* Provided records *
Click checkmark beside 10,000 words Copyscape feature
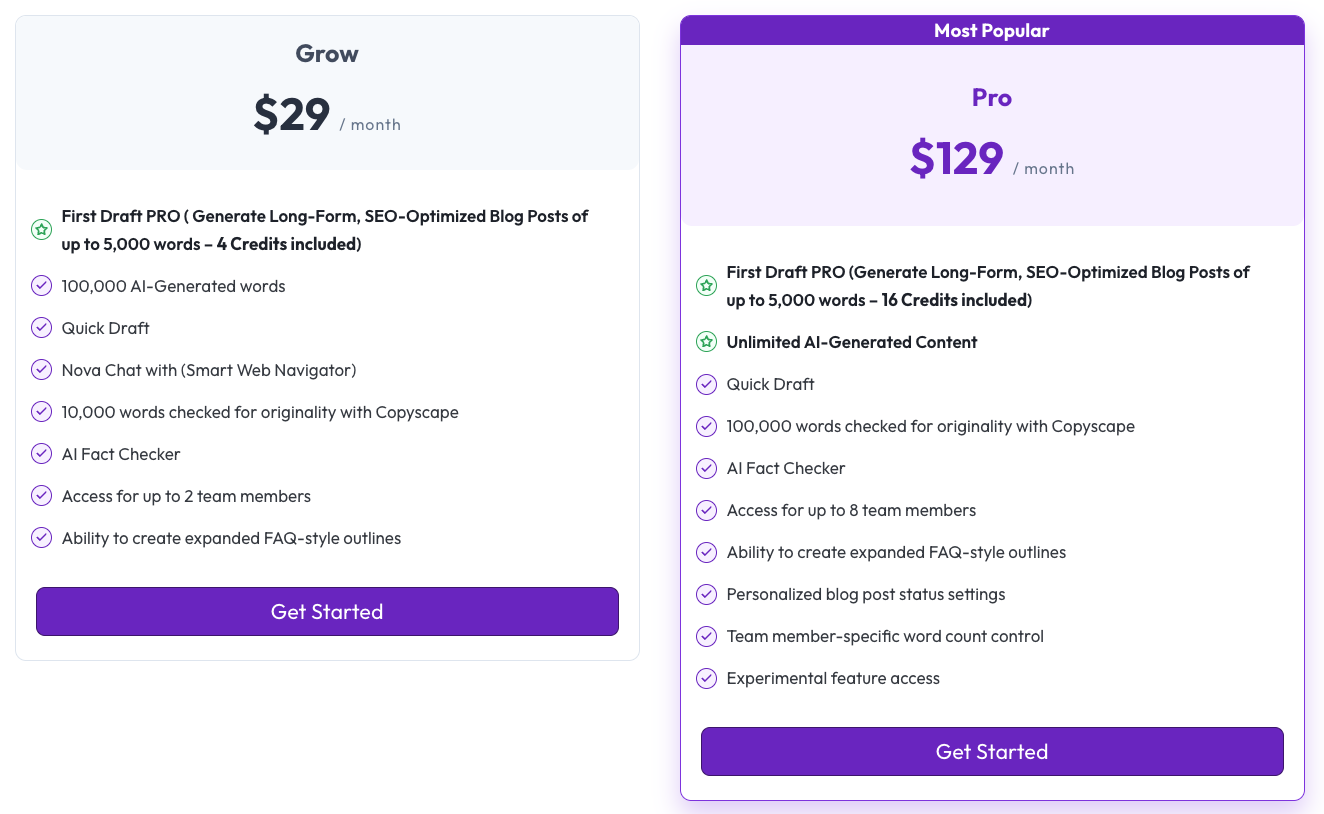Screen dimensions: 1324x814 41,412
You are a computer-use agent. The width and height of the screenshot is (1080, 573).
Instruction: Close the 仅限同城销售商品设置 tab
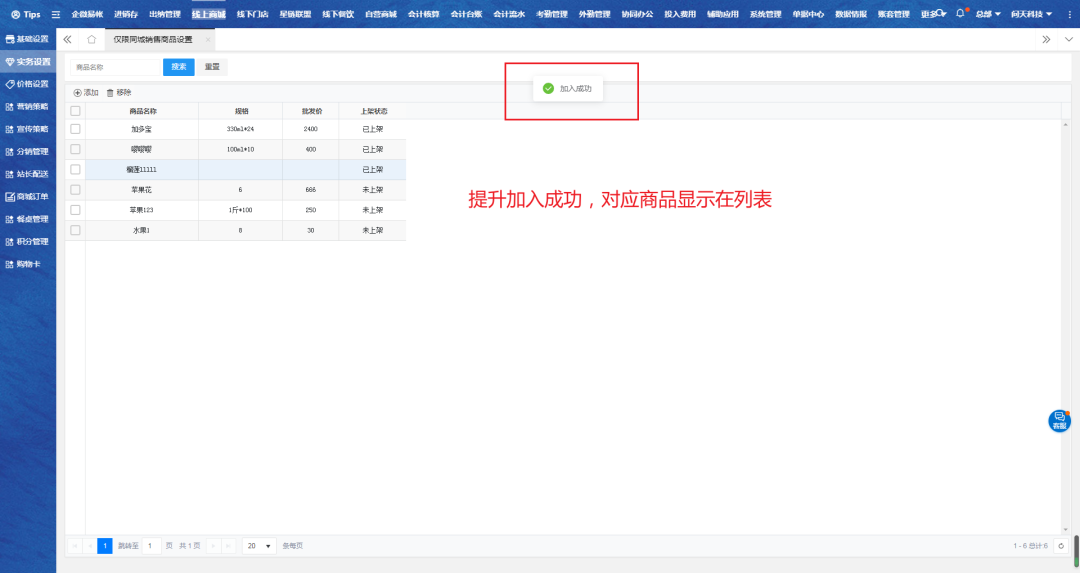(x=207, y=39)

* Task statement *
Leaving out the pictures, please transcribe exactly the lines from the one that holds "You are a computer-use" through the last line of the entries above, both included.

* Written answer *
You are a computer-use agent. The width and height of the screenshot is (1080, 573).
Instruction: Close the 仅限同城销售商品设置 tab
(x=207, y=39)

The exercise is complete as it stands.